Washington Redskins head coach Mike Shanahan speaks during a media availability at their NFL football training facility, Wednesday, Dec. 11, 2013, in Ashburn, Va. Kirk Cousins will start for the Redskins on Sunday, and Robert Griffin III will be the No. 3 quarterback behind Rex Grossman. Shanahan went ahead with his plan to sit Griffin, further stoking the turmoil surrounding the future of the coach. (AP Photo/Alex Brandon)


Redskins coach Mike Shanahan capped a bizarre week by openly talking about possibly getting a first-round pick for quarterback Kirk Cousins, if Cousins plays well in the final three games of the season. Which will be played against a trio of average-to-bad-defenses.

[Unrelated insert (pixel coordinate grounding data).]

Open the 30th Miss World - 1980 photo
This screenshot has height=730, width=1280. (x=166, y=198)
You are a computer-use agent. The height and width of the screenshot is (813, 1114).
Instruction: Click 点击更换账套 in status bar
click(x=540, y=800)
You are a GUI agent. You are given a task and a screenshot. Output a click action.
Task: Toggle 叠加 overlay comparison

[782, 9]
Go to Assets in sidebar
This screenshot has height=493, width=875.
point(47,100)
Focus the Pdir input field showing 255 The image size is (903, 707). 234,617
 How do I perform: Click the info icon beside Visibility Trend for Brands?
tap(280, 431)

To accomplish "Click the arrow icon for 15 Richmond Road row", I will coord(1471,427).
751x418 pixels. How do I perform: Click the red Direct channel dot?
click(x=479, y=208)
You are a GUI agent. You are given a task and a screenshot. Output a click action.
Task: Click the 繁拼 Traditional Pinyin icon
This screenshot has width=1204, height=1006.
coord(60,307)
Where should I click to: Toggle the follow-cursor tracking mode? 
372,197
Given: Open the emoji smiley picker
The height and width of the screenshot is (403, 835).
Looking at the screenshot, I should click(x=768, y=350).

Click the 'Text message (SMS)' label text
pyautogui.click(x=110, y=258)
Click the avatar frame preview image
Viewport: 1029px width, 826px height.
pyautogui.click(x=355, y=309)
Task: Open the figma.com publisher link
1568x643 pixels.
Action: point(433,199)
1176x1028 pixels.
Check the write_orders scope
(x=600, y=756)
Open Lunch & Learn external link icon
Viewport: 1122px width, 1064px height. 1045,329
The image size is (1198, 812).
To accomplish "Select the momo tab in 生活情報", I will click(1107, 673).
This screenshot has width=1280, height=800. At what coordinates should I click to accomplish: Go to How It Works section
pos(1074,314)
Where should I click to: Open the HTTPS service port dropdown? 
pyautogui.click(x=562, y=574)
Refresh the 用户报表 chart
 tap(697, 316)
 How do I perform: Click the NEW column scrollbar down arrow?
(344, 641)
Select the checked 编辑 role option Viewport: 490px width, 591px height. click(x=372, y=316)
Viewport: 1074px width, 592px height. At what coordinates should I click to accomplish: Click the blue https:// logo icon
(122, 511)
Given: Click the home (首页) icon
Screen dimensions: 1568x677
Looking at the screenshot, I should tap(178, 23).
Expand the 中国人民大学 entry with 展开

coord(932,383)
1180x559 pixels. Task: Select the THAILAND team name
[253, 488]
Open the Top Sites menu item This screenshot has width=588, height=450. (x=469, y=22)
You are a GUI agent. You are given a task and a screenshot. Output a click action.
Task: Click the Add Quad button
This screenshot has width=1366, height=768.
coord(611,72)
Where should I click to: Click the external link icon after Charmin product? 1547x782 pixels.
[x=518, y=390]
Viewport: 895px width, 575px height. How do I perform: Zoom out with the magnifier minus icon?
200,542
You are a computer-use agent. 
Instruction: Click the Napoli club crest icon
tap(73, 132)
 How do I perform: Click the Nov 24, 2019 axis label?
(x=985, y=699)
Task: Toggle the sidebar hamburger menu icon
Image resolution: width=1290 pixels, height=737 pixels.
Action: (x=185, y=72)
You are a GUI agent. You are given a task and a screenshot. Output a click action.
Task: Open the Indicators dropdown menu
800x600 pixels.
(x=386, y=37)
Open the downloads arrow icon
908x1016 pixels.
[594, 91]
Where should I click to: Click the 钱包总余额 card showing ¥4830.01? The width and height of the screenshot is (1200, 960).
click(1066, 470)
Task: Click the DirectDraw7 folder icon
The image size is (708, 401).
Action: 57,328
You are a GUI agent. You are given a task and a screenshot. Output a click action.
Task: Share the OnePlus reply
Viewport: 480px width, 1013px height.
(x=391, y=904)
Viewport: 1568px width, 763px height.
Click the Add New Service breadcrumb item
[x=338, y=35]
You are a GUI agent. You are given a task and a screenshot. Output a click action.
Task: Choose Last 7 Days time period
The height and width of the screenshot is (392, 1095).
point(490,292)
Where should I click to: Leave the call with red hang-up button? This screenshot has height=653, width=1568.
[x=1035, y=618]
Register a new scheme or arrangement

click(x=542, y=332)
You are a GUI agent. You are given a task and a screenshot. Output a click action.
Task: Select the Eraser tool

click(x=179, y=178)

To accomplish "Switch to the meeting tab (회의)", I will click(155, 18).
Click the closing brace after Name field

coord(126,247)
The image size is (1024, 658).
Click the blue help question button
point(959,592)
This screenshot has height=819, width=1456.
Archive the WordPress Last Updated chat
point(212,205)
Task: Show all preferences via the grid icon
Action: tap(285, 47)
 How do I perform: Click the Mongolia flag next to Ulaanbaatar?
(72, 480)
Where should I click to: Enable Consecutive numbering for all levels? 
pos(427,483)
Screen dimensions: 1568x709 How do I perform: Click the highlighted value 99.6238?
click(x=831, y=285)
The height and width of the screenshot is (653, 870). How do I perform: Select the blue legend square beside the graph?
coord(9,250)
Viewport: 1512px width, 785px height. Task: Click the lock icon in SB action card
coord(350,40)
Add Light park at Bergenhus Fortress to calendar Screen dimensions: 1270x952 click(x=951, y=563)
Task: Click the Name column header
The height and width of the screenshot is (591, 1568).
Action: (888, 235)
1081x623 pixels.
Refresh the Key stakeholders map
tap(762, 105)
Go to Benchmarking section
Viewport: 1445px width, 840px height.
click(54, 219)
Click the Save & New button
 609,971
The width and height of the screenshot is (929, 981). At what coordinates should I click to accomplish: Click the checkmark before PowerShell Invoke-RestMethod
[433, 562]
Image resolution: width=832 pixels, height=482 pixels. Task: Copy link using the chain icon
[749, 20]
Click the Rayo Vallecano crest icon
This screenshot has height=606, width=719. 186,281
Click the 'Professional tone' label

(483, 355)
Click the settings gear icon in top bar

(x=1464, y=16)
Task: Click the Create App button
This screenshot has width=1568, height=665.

Shanahan possibly blurted out flipping Cousins for a first-round pick in response to the intense criticism he has received for shutting down franchise quarterback Robert Griffin III. Even Shanahan’s own son didn’t like the move (a position that could help Kyle when the time comes to move on).

Regardless, talking about getting a first-round pick for Cousins could make it harder to get a first-round pick for Cousins. These are high-stakes negotiations, driven by all sorts of subtleties and tells. The rookie wage scale has made first-round picks even more valuable to the teams that have them.

If it’s believed that the Redskins are now motivated to move Cousins, they’ll get a first-round pick for him only if they can provoke an auction between two or more teams. By talking about trading Cousins, the “if you don’t want to give us a first-round pick we’ll keep him” position becomes far less convincing.

From Cousins’ perspective, Shanahan’s remarks could be regarded as a carrot. If he plays well down the stretch, he’ll be rewarded for two years of loyal service via a trade to a team where he’ll get to play on a regular basis. And Cousins won’t care if the Redskins can’t muster a first-round pick; now that the cat is out of the bag, Cousins will want to get out of D.C.

The only way to put the cat back in the bag could be to part ways with the guy who let it out. If Shanahan is gone, the team can revert to its position of saying nothing at all about trading Cousins, keeping him around as a capable backup to a starter who seems destined to get injured again. And again.

Which brings us back to where we were a week ago. Shanahan apparently wants out. Undermining the team’s ability to maximize Kirk Cousins’ trade value could be just another example of Shanahan’s effort to get himself fired.